E va avanti inarrestabile: chilometraggio illimitato. Ho detto a Geoffrey che certe volte alla riunione degli AA raccontavo la storia dell’addobbo floreale. Risultato: ha cominciato a ripeterla in tutta la diocesi. La prima volta è stato a una conferenza sul tema “La parrocchia ti dà una mano”. Risate a crepapelle, scroscianti, schiette e affettuose. Adesso Geoffrey si è inventato un effetto nuovo: racconta la storia come se riguardasse una parrocchiana qualsiasi, e alla fine dice: “Amici, voglio dirvi una cosa. (Fiati sospesi). La donna ubriaca che non sapeva disporre i fiori è mia moglie”. Silenzio … e poi l’applauso, fragoroso. Ho sorpreso più volte gli altri giovani ecclesiastici in carriera guardarmi di sottecchi; si chiedevano perché non era stati abbastanza dritti da sposare un’alcolizzata o meglio ancora una tossicomane, mogli problematiche sulle quali fare un bel lavoro di redenzione, e a domicilio perdipiù. Infatti adesso Geoffrey è lanciatissimo. In pubblico mi afferra la mano, anzi, la brandisce. “Siamo una squadra!” grida. Pare proprio che diventerà arciprete, ed è solo l’inizio. Come dice il vescovo: “Proprio il tipo d’uomo di cui abbiamo bisogno nel nostro team … qualcuno con l’esperienza della compassione, qualcuno che ha guardato in faccia la vita.

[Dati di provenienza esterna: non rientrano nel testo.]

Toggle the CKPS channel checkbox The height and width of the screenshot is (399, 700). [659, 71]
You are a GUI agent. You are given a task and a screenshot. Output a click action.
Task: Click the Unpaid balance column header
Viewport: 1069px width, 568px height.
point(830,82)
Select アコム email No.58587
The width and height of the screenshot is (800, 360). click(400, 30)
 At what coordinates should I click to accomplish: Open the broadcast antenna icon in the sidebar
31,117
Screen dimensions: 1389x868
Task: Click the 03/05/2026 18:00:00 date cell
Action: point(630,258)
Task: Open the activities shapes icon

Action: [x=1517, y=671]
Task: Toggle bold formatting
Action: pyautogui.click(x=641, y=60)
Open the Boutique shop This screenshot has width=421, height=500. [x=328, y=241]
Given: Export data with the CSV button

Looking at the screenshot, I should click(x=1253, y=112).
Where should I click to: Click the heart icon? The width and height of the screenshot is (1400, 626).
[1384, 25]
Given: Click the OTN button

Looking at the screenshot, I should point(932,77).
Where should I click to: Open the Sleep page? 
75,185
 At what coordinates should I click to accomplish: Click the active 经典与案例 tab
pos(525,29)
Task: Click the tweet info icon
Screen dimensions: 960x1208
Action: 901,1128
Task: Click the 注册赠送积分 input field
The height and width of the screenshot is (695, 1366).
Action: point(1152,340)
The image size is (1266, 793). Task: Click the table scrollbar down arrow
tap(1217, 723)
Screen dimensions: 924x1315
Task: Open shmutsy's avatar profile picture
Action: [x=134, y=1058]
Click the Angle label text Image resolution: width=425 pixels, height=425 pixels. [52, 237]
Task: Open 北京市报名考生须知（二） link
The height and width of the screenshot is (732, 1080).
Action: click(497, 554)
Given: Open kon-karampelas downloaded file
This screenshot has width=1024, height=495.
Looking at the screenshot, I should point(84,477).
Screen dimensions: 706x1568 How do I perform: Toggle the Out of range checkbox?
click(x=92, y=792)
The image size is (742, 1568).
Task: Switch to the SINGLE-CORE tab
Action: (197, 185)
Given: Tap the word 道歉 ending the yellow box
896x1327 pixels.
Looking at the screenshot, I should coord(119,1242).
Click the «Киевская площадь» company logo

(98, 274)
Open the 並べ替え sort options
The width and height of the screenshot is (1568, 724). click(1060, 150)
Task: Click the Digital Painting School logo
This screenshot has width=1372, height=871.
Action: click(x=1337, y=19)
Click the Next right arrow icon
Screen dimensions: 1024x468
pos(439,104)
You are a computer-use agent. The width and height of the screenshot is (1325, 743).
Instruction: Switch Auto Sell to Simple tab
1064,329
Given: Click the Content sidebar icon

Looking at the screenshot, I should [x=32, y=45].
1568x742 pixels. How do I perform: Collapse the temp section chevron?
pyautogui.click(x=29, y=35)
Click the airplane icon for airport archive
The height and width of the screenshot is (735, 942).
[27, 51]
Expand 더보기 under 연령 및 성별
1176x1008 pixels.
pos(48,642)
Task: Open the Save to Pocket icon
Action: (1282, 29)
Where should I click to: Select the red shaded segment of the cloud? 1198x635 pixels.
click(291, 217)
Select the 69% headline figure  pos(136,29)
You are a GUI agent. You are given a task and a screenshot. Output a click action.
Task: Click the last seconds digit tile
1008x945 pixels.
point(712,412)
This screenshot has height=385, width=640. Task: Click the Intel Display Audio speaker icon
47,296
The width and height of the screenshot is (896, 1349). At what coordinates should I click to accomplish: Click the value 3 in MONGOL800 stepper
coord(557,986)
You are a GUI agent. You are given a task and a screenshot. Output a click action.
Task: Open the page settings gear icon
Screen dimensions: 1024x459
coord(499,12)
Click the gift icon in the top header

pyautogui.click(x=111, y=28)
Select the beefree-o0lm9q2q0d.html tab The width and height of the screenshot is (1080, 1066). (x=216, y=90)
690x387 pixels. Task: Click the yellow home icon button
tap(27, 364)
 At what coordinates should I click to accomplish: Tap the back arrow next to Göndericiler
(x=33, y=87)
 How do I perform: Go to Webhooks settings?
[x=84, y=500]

Qualcuno che è stato in prima linea”.
Mr Ramesh ha venduto il negozio. È tornato in India per prendersi la moglie. Si vede che è cresciuta abbastanza. Ci sono andata domenica. C’era un ragazzo che scriveva Nuova Gestione sulla vetrina. Sbagliando l’ortografia. E qualcos’altro sotto in hindi, con l’ortografia probabilmente giusta. Ha detto che Mr Ramesh avrebbe aperto un altro negozio, ma a Preston.
È tipico degli asiatici: avviano un’attività, vendono, realizzano e traslocano. È un buon sistema. Dovremmo diventare così anche noi, più intraprendenti.
Il mio gruppo si riunisce due volte alla settimana. Io ci vado. Religiosamente. Perché di questo si tratta, è ovvio. I nomi sono diversi: Frankie e Steve, Susie e Clem. Ma in realtà sono solo Miss Frobisher e Mrs Shrubsole che colpiscono ancora. Visto che non mi è mai piaciuto andare in chiesa, adesso vado addirittura in due. Geoffrey lo chiamerebbe il meraviglioso mistero di Dio. Io lo chiamo cattivo gusto. Nemmeno a un cane lo farei. Ma c’è una cosa su Dio che nessuno dice mai: Dio non ha un briciolo di gusto.
NERO. FINE

 

Brano tratto da Signore e Signori, titolo originale Talking Heads I. Adelphi editrice, Milano, 2009.Traduzione di Davide Tortorella.